(begin)

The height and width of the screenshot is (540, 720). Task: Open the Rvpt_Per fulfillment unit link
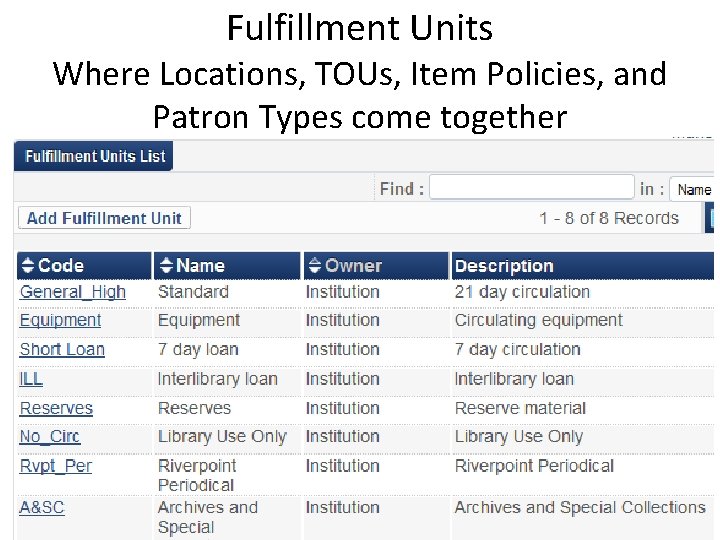[x=56, y=466]
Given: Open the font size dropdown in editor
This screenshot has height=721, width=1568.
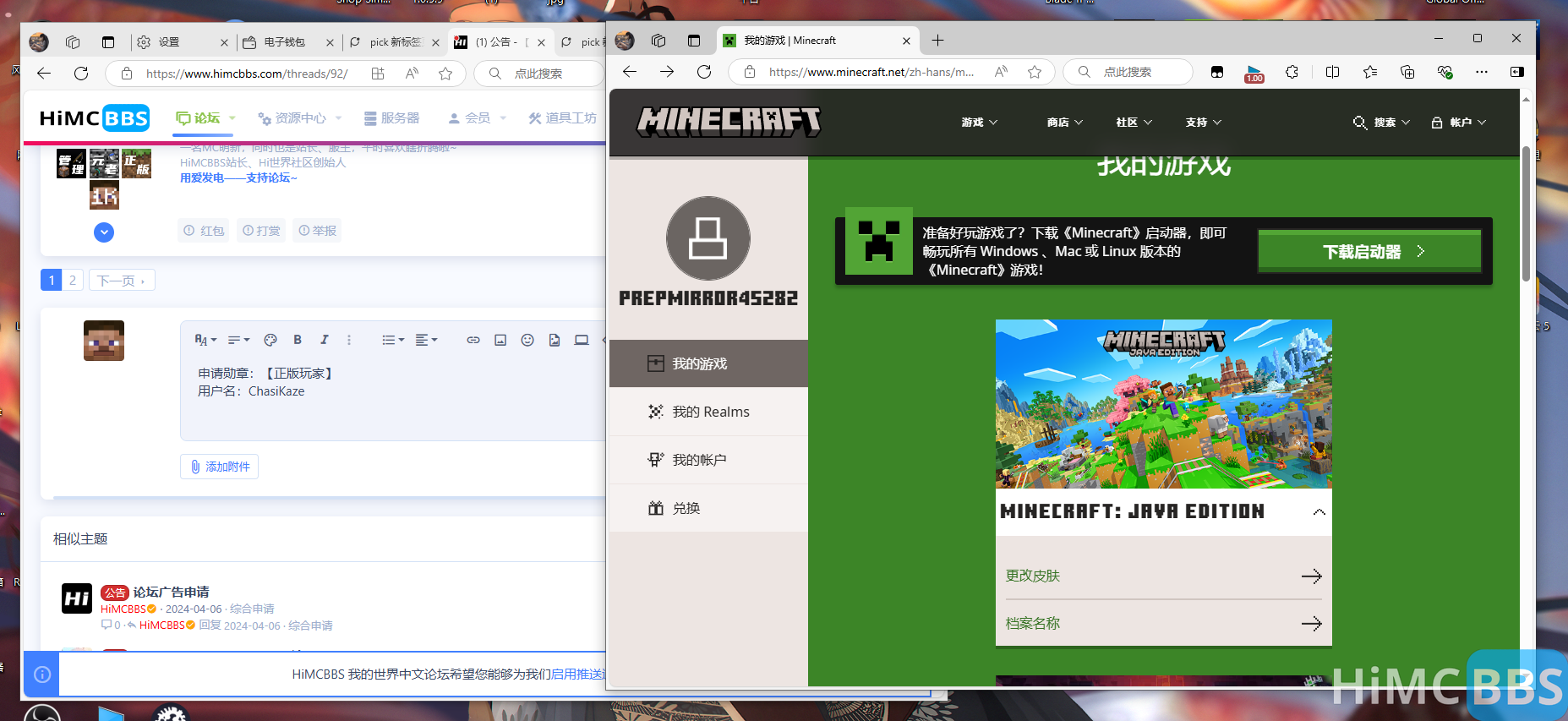Looking at the screenshot, I should [x=205, y=340].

(end)

■ **What needs to be done**
Rewrite the data above as a two-column CSV with the columns "request" and "answer", one row per request. Put each request's text and its answer in a single quoted field, change line breaks to spaces, and leave out the pictures.

■ **Response**
request,answer
"The height and width of the screenshot is (540, 720). Task: Open the Rvpt_Per fulfillment unit link","[x=56, y=466]"
"Given: Open the font size dropdown in editor This screenshot has height=721, width=1568.","Looking at the screenshot, I should [x=205, y=340]."